Stored items:
■ ■ ■ ■ ■
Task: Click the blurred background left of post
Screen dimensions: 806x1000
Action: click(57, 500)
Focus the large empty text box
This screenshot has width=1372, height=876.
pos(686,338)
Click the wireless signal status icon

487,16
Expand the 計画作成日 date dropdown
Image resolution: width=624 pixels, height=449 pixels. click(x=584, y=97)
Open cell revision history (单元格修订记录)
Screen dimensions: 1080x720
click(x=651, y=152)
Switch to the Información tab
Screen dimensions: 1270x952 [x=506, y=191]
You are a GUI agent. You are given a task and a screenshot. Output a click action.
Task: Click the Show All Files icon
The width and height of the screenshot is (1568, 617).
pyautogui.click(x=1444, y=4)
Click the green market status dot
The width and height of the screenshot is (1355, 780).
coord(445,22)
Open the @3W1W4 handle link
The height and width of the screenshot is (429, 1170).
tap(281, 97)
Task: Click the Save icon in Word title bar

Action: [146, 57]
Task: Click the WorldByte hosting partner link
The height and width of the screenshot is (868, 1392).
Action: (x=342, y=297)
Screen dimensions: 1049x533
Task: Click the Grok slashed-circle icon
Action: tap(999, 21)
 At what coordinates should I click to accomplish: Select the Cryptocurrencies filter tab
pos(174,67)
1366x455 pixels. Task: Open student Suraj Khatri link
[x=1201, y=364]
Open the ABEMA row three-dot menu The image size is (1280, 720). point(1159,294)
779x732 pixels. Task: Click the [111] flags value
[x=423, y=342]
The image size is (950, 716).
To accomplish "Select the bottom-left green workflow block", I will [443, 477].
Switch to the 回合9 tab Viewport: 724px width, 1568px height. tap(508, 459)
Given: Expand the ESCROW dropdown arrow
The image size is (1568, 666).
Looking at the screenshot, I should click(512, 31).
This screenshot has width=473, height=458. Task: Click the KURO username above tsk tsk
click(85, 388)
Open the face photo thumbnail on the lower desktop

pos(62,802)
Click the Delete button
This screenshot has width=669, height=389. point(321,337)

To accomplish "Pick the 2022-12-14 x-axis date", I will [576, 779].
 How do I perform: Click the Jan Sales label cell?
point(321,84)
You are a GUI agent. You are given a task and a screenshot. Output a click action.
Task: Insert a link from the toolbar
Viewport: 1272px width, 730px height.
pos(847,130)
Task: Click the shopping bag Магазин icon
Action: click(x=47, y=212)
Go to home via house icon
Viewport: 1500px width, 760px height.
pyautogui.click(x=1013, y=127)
■ ■ ■ ■ ■
[PROBLEM REQUIREMENTS] Return the records above in their entirety, exactly as they appear.

[EXPECTED OUTPUT]
Task: Click the blurred background left of post
Screen dimensions: 806x1000
Action: click(57, 500)
Focus the large empty text box
This screenshot has width=1372, height=876.
pos(686,338)
Click the wireless signal status icon

487,16
Expand the 計画作成日 date dropdown
Image resolution: width=624 pixels, height=449 pixels. click(x=584, y=97)
Open cell revision history (单元格修订记录)
Screen dimensions: 1080x720
click(x=651, y=152)
Switch to the Información tab
Screen dimensions: 1270x952 [x=506, y=191]
You are a GUI agent. You are given a task and a screenshot. Output a click action.
Task: Click the Show All Files icon
The width and height of the screenshot is (1568, 617).
pyautogui.click(x=1444, y=4)
Click the green market status dot
The width and height of the screenshot is (1355, 780).
coord(445,22)
Open the @3W1W4 handle link
The height and width of the screenshot is (429, 1170).
tap(281, 97)
Task: Click the Save icon in Word title bar

Action: [146, 57]
Task: Click the WorldByte hosting partner link
The height and width of the screenshot is (868, 1392).
Action: (x=342, y=297)
Screen dimensions: 1049x533
Task: Click the Grok slashed-circle icon
Action: tap(999, 21)
 At what coordinates should I click to accomplish: Select the Cryptocurrencies filter tab
pos(174,67)
1366x455 pixels. Task: Open student Suraj Khatri link
[x=1201, y=364]
Open the ABEMA row three-dot menu The image size is (1280, 720). point(1159,294)
779x732 pixels. Task: Click the [111] flags value
[x=423, y=342]
The image size is (950, 716).
To accomplish "Select the bottom-left green workflow block", I will [443, 477].
Switch to the 回合9 tab Viewport: 724px width, 1568px height. tap(508, 459)
Given: Expand the ESCROW dropdown arrow
The image size is (1568, 666).
Looking at the screenshot, I should click(512, 31).
This screenshot has width=473, height=458. Task: Click the KURO username above tsk tsk
click(85, 388)
Open the face photo thumbnail on the lower desktop

pos(62,802)
Click the Delete button
This screenshot has width=669, height=389. point(321,337)

To accomplish "Pick the 2022-12-14 x-axis date", I will [576, 779].
 How do I perform: Click the Jan Sales label cell?
point(321,84)
You are a GUI agent. You are given a task and a screenshot. Output a click action.
Task: Insert a link from the toolbar
Viewport: 1272px width, 730px height.
pos(847,130)
Task: Click the shopping bag Магазин icon
Action: click(x=47, y=212)
Go to home via house icon
Viewport: 1500px width, 760px height.
pyautogui.click(x=1013, y=127)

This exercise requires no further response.